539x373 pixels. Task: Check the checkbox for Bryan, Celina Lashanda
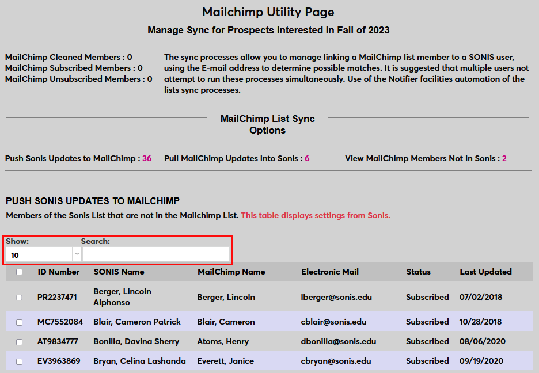point(19,361)
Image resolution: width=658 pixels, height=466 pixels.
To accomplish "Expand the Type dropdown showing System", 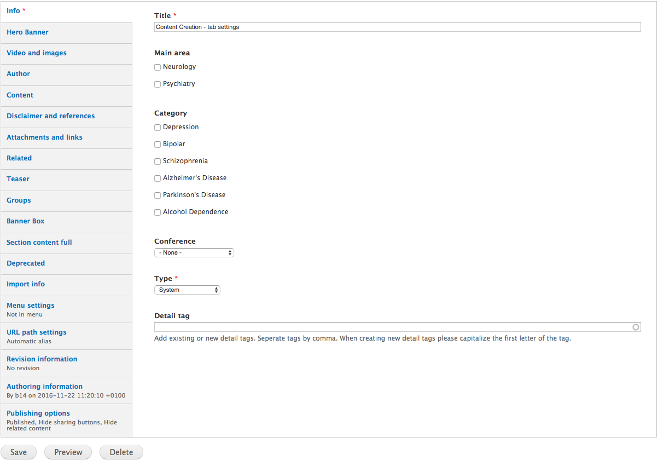I will 187,290.
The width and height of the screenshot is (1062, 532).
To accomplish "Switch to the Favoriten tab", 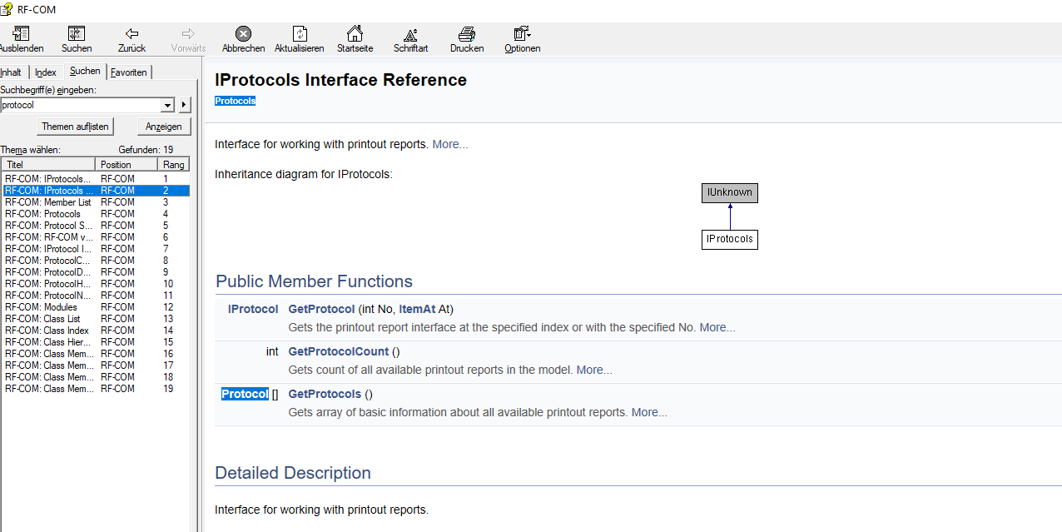I will [x=129, y=72].

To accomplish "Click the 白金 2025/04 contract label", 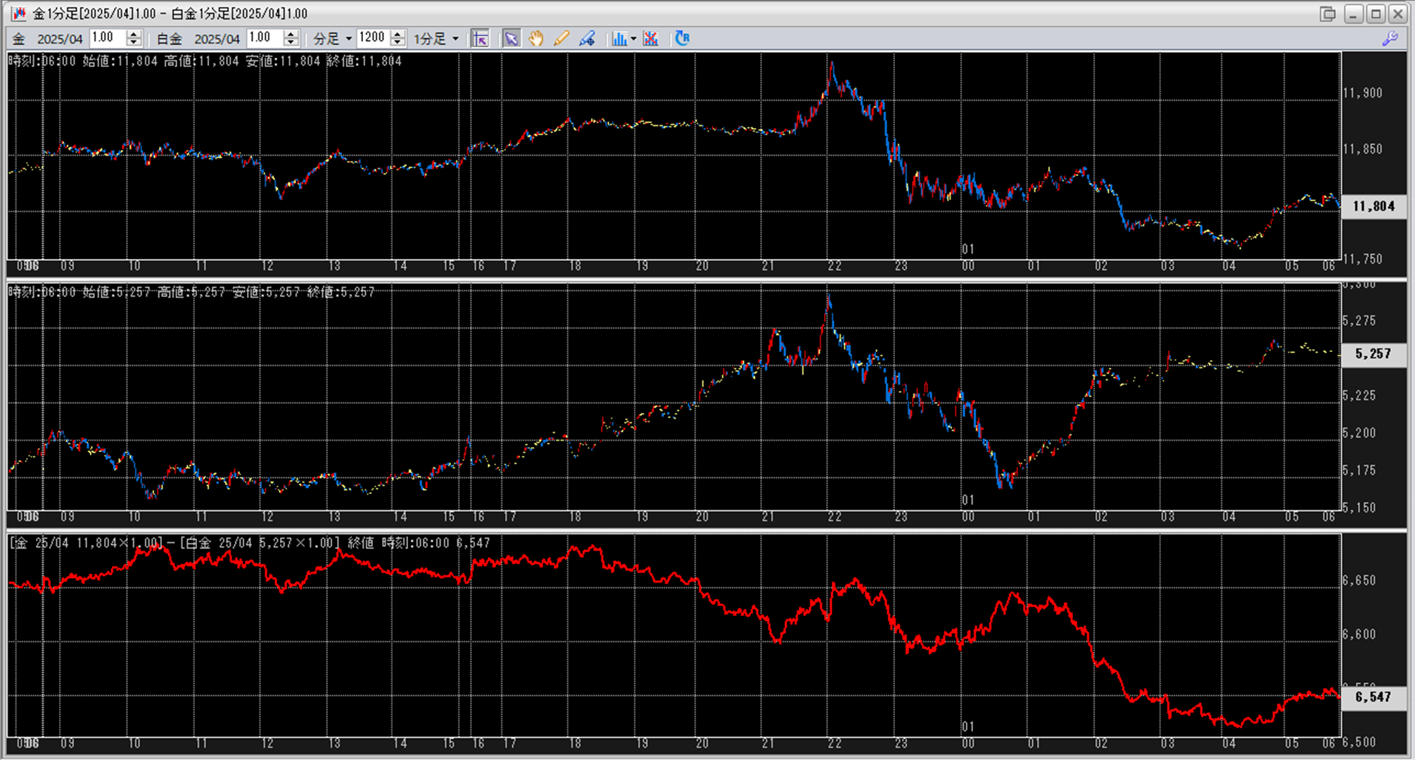I will click(217, 39).

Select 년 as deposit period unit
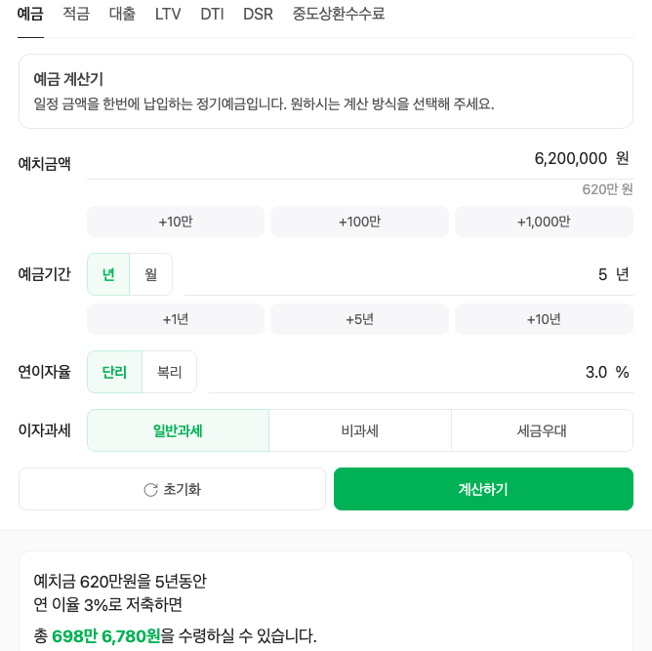108,274
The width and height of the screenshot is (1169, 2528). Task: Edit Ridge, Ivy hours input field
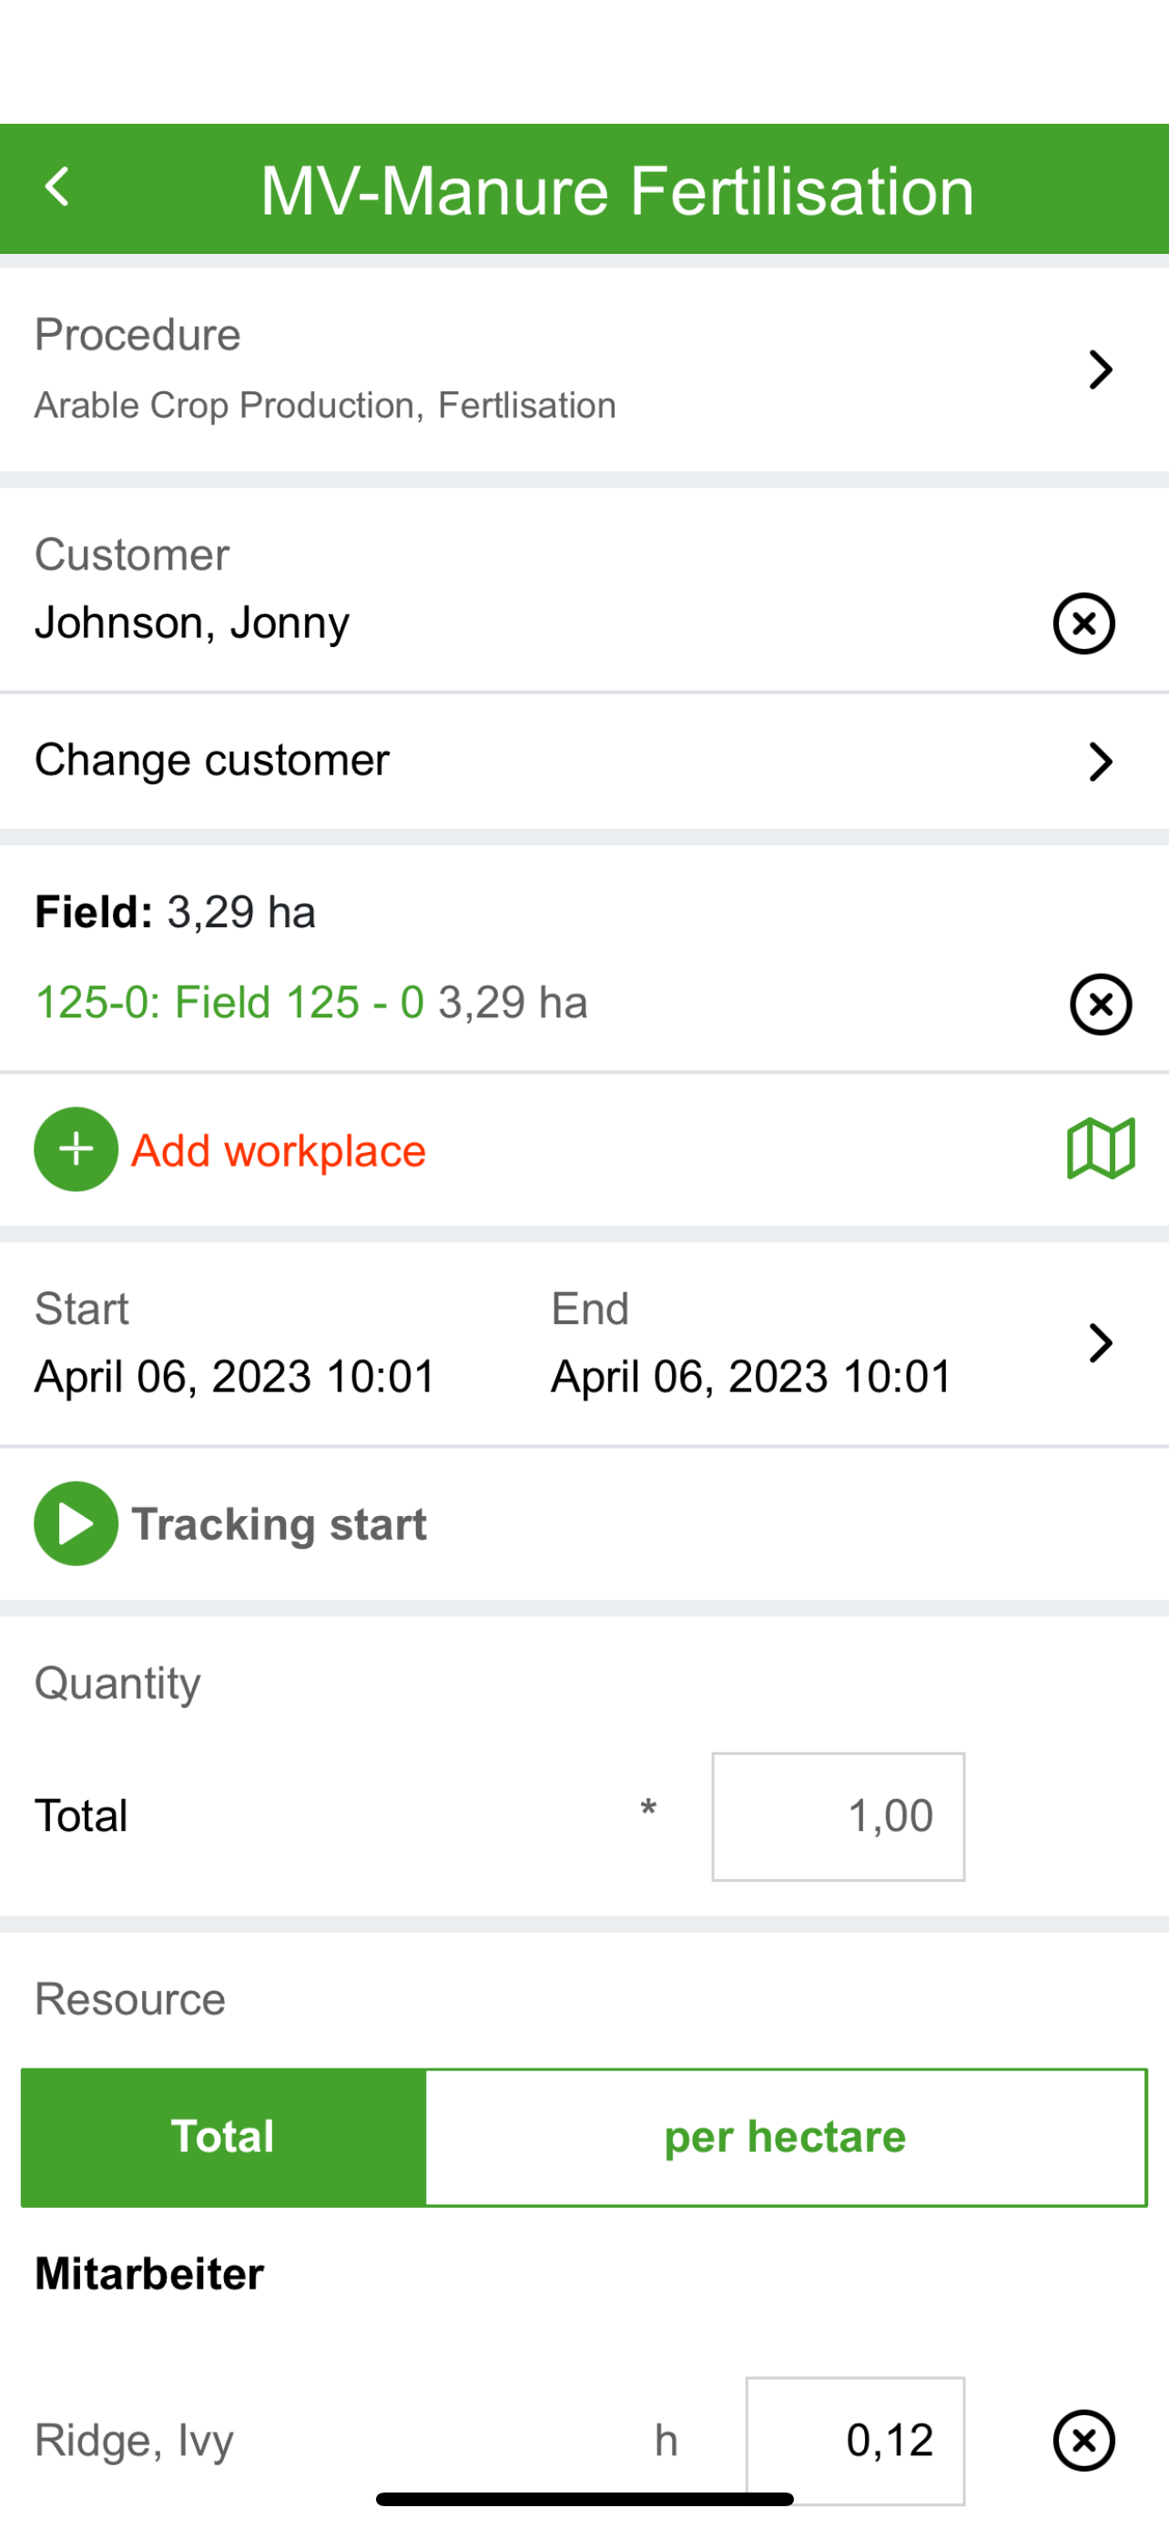click(x=855, y=2440)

• • • • •

Required task — Starting with the line that contains "Select 년 as deposit period unit" and going on through the end of the lines, rewrite every line, requests included, and rescale each coordinate in the answers by 0.75, rounding to whole numbers with halves going up. Leave the pictures out.

Exercise answer —
Select 년 as deposit period unit
81,206
The width and height of the screenshot is (1169, 2528). Task: Edit Ridge, Ivy hours input field
click(x=641, y=1830)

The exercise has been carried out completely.